Entre las características que destacan al hotel Matilda en San Miguel de Allende, es su colección de arte, integrada por obras de artistas mexicanos contemporáneos, algunas de ellas realizadas especialmente para el hotel, por artistas consolidados y emergentes, así como la gastronomía que, en cada plato que se sirve en el restaurante Moxi, encabezado por el chef Vicente Torre, hay técnica, ingrediente y concepto.
Para celebrar sus 16 años, el hotel llevó parte de esta propuesta a la Ciudad de México, con una velada en la terraza de Campos Polanco, donde estuvo Bruce James, managing director y co-creador de Hotel Matilda, quien ha sido una figura clave en la construcción de la identidad del proyecto y en su consolidación.


El festejo comenzó con una experiencia de videomapping que transformó el espacio y dio paso a una cena a cargo del chef Vicente Torres, que ofreció algunos bocadillos como bienvenida, para dar paso a una cena de cuatro tiempos con un maridaje muy bien seleccionado, que incluyó a Tequila Dragones, gran aliado de la casa.


El primer tiempo fue una crema de lechuga con yema marinada y merengue de betabel, acompañada por Emina Rosado, D.O. Rueda, España. Después se sirvió un lenguado a la sartén con almejas, chícharo tierno y hierbas frescas, acompañado por Tequila Casa Dragones Joven, y el plato fuerte fue un short rib asado con salsa de trufa y puré de zanahoria, maridado con Cuvée de Inter Rosé, A.O.C. Champagne, Francia.

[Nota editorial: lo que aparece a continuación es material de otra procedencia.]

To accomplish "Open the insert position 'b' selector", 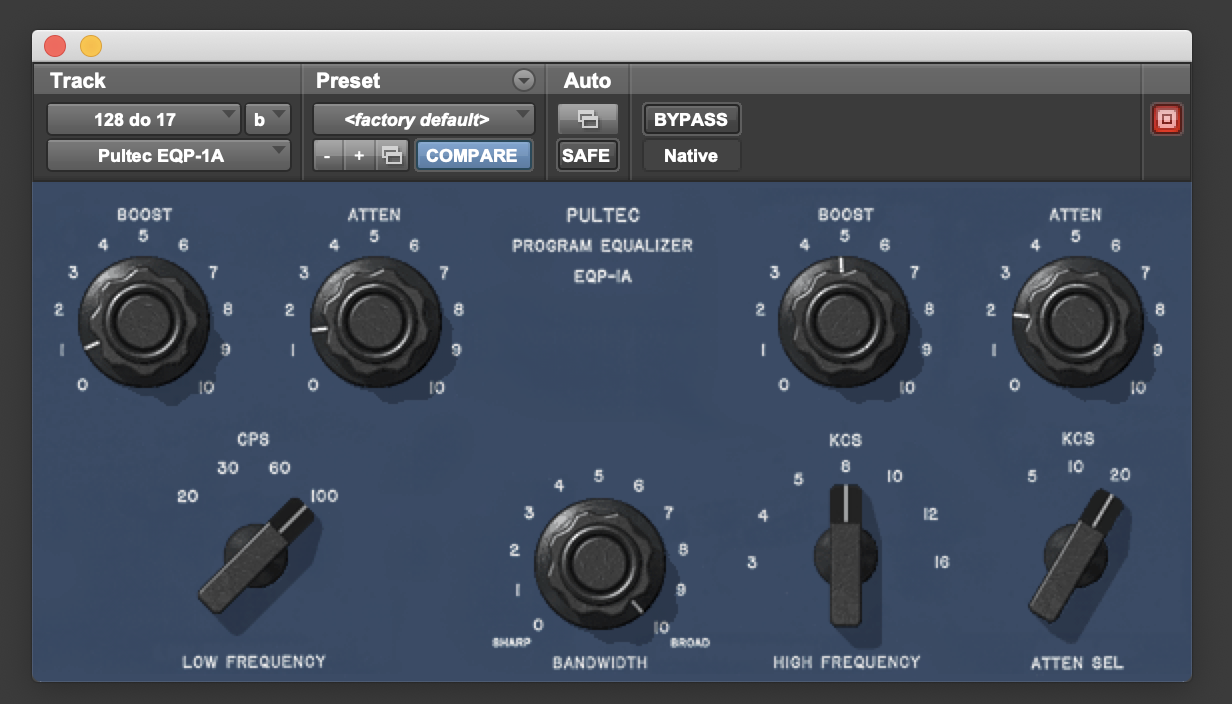I will 267,120.
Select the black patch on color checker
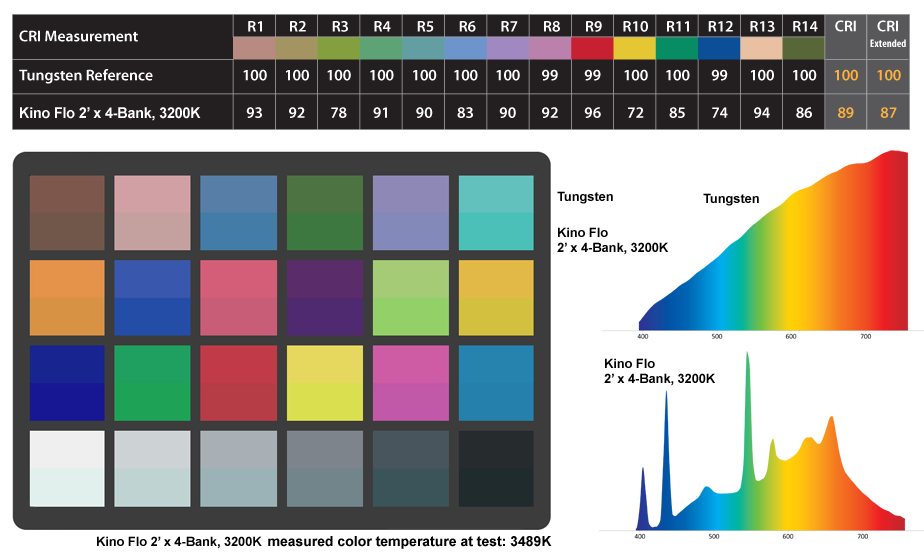The height and width of the screenshot is (556, 924). click(x=496, y=468)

El cierre estuvo a cargo de una crema helada de limón, jugo de albahaca y granizado de limoncello, acompañada por Torres Mazapán, Penedès, España.

A 16 años de su apertura, Hotel Matilda mantiene una propuesta en la que el lujo se construye a partir de la integración de arte, diseño, gastronomía y servicio, y esta celebración permitió trasladar esa identidad a la Ciudad de México y asomarnos el camino recorrido desde San Miguel de Allende.